When free agency began last March, the Ravens and Ingram made a connection in an instant. Baltimore immediately targeted the physical, 5-foot-9, 210-pound star as an upgrade to the backfield, and Ingram was eager to join a team as the featured back after sharing carries in New Orleans with Alvin Kamara in 2018.

“The Ravens wanted me, I wanted to be here and that’s just kind of how it worked out,” Ingram said.

With Jackson and Ingram leading the way, Baltimore (2-1) owns the NFL’s top-ranked offense and most prolific rushing attack (216.7 yards per game). The Ravens will be counting on more of the same Sunday in an AFC North showdown with Cleveland (1-2), the only other team in the division with a victory.

This is Freddie Kitchens’ first year as Cleveland’s head coach, but he’s well aware of what makes the Ravens tick and how Ingram has fit perfectly into their run-first attack.
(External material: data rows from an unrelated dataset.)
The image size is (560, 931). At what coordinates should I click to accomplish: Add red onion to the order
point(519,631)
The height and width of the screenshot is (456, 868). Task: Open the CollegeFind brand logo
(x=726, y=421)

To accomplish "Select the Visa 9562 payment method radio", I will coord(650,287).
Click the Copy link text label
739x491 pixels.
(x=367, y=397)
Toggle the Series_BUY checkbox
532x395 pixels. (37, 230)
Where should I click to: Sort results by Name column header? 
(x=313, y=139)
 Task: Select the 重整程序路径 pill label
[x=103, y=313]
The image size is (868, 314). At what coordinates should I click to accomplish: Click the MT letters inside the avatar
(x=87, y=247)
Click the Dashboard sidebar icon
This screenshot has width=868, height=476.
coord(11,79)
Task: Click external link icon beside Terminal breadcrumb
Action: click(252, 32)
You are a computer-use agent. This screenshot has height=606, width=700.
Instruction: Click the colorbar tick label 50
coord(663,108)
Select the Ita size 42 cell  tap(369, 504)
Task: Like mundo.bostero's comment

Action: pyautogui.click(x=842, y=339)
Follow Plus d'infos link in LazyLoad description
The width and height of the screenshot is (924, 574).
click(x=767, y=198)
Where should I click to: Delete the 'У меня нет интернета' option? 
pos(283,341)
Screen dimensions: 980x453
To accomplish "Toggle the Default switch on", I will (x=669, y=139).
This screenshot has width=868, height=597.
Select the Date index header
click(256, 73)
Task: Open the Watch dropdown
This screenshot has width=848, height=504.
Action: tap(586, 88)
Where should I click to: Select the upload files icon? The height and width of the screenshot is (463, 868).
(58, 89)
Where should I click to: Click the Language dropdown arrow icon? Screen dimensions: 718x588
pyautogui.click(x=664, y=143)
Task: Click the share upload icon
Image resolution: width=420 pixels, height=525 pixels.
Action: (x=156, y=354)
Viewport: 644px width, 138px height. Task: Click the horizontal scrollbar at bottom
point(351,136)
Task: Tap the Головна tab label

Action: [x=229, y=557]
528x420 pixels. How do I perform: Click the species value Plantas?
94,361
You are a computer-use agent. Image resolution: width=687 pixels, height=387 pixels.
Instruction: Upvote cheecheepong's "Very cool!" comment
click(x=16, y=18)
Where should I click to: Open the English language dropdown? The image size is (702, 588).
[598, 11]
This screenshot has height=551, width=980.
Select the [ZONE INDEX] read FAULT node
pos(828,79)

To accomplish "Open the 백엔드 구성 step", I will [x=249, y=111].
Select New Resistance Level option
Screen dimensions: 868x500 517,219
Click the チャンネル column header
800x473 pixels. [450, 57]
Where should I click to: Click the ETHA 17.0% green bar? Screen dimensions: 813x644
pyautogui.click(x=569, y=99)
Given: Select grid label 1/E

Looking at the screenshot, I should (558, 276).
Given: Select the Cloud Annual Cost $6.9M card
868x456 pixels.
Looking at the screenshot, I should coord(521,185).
“It will be a physical game. They always try to create that,” Kitchens said. “Everything kind of runs through (Jackson) and Mark. Mark has stepped right in and kind of takes on our mantra of being physical. He is downhill, physical-type runner that can make you miss in space, so we have our work cut out for us defensively.”

Being a physical running back means blasting through the initial defender as if he wasn’t even there. Asked his mindset at first contact, Ingram replied, “Just to keep going.”

When it comes to hitting or getting hit, Ingram insists upon being the one to dole out the punishment.

“Since Little League, you never want to let the first guy tackle you,” he said. “Creating extra yardage, that’s what you have to do as a running back.”

The 29-year-old Ingram is older than most of his teammates and has seven years on Jackson. So while the quarterback provides a measure of leadership in the locker room, Ingram is the one who speaks from experience.

“I had high expectations for Mark coming in. He was a target for us in free agency and he decided to be here,” coach John Harbaugh said. “He’s done the job. Not just how he’s playing, but he’s also doing it as a leader and a mentor. He shows guys how hard and physical you can play.”

Armed with a three-year contract, Ingram is just getting started.

“I feel like I have a lot more in the tank,” he said. “So I have to continue to improve and do better. I’m not being satisfied or complacent.”